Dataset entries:
=== Section Start ===
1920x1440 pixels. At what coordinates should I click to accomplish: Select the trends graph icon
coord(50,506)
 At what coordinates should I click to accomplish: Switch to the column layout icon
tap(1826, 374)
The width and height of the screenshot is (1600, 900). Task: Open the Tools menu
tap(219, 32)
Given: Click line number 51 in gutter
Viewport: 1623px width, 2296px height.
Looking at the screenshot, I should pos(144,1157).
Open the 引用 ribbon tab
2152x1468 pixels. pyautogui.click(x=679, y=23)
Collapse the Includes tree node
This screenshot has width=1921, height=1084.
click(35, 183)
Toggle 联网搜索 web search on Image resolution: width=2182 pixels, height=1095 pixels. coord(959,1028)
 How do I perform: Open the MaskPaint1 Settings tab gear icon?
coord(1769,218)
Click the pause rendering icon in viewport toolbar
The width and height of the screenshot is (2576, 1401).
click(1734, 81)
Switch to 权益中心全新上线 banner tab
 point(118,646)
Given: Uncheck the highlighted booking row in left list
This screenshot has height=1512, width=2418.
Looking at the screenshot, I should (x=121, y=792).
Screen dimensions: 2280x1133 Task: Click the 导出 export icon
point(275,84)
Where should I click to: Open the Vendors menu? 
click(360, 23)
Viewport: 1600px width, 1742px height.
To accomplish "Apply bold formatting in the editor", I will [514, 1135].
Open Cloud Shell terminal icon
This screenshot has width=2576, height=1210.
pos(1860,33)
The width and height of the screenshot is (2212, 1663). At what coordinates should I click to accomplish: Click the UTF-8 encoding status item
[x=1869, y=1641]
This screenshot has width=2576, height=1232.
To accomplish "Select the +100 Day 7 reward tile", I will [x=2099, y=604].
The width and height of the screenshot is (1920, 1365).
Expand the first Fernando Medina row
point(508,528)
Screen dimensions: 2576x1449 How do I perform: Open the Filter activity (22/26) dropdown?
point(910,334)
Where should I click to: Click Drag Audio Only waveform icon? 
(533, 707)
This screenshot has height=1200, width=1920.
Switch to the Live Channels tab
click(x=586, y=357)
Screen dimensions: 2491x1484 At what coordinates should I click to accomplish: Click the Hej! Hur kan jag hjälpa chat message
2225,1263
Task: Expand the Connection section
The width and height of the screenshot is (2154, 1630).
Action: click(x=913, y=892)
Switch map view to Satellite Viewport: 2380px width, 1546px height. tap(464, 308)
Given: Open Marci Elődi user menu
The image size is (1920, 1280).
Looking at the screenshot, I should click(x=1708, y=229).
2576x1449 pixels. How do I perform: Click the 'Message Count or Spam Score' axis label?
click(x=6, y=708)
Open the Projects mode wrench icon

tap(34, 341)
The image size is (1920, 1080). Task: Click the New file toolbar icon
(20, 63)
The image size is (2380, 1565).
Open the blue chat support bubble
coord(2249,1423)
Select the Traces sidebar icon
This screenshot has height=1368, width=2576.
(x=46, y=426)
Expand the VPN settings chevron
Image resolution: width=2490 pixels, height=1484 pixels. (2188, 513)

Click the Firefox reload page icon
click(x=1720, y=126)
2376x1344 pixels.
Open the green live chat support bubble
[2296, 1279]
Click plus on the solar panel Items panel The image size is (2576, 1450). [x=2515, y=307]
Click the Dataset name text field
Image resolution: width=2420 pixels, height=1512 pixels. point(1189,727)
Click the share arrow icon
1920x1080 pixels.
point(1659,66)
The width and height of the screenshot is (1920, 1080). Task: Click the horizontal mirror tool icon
=== Section End ===
WHAT IS EXPECTED → Retype the records above in full, exactly.

YOUR SOLUTION →
1920x1440 pixels. At what coordinates should I click to accomplish: Select the trends graph icon
coord(50,506)
 At what coordinates should I click to accomplish: Switch to the column layout icon
tap(1826, 374)
The width and height of the screenshot is (1600, 900). Task: Open the Tools menu
tap(219, 32)
Given: Click line number 51 in gutter
Viewport: 1623px width, 2296px height.
Looking at the screenshot, I should pos(144,1157).
Open the 引用 ribbon tab
2152x1468 pixels. pyautogui.click(x=679, y=23)
Collapse the Includes tree node
This screenshot has width=1921, height=1084.
click(35, 183)
Toggle 联网搜索 web search on Image resolution: width=2182 pixels, height=1095 pixels. coord(959,1028)
 How do I perform: Open the MaskPaint1 Settings tab gear icon?
coord(1769,218)
Click the pause rendering icon in viewport toolbar
The width and height of the screenshot is (2576, 1401).
click(1734, 81)
Switch to 权益中心全新上线 banner tab
 point(118,646)
Given: Uncheck the highlighted booking row in left list
This screenshot has height=1512, width=2418.
Looking at the screenshot, I should (x=121, y=792).
Screen dimensions: 2280x1133 Task: Click the 导出 export icon
point(275,84)
Where should I click to: Open the Vendors menu? 
click(360, 23)
Viewport: 1600px width, 1742px height.
To accomplish "Apply bold formatting in the editor", I will [514, 1135].
Open Cloud Shell terminal icon
This screenshot has width=2576, height=1210.
pos(1860,33)
The width and height of the screenshot is (2212, 1663). At what coordinates should I click to accomplish: Click the UTF-8 encoding status item
[x=1869, y=1641]
This screenshot has width=2576, height=1232.
To accomplish "Select the +100 Day 7 reward tile", I will [x=2099, y=604].
The width and height of the screenshot is (1920, 1365).
Expand the first Fernando Medina row
point(508,528)
Screen dimensions: 2576x1449 How do I perform: Open the Filter activity (22/26) dropdown?
point(910,334)
Where should I click to: Click Drag Audio Only waveform icon? 
(533, 707)
This screenshot has height=1200, width=1920.
Switch to the Live Channels tab
click(x=586, y=357)
Screen dimensions: 2491x1484 At what coordinates should I click to accomplish: Click the Hej! Hur kan jag hjälpa chat message
2225,1263
Task: Expand the Connection section
The width and height of the screenshot is (2154, 1630).
Action: click(x=913, y=892)
Switch map view to Satellite Viewport: 2380px width, 1546px height. tap(464, 308)
Given: Open Marci Elődi user menu
The image size is (1920, 1280).
Looking at the screenshot, I should click(x=1708, y=229).
2576x1449 pixels. How do I perform: Click the 'Message Count or Spam Score' axis label?
click(x=6, y=708)
Open the Projects mode wrench icon

tap(34, 341)
The image size is (1920, 1080). Task: Click the New file toolbar icon
(20, 63)
The image size is (2380, 1565).
Open the blue chat support bubble
coord(2249,1423)
Select the Traces sidebar icon
This screenshot has height=1368, width=2576.
(x=46, y=426)
Expand the VPN settings chevron
Image resolution: width=2490 pixels, height=1484 pixels. (2188, 513)

Click the Firefox reload page icon
click(x=1720, y=126)
2376x1344 pixels.
Open the green live chat support bubble
[2296, 1279]
Click plus on the solar panel Items panel The image size is (2576, 1450). [x=2515, y=307]
Click the Dataset name text field
Image resolution: width=2420 pixels, height=1512 pixels. point(1189,727)
Click the share arrow icon
1920x1080 pixels.
point(1659,66)
The width and height of the screenshot is (1920, 1080). Task: Click the horizontal mirror tool icon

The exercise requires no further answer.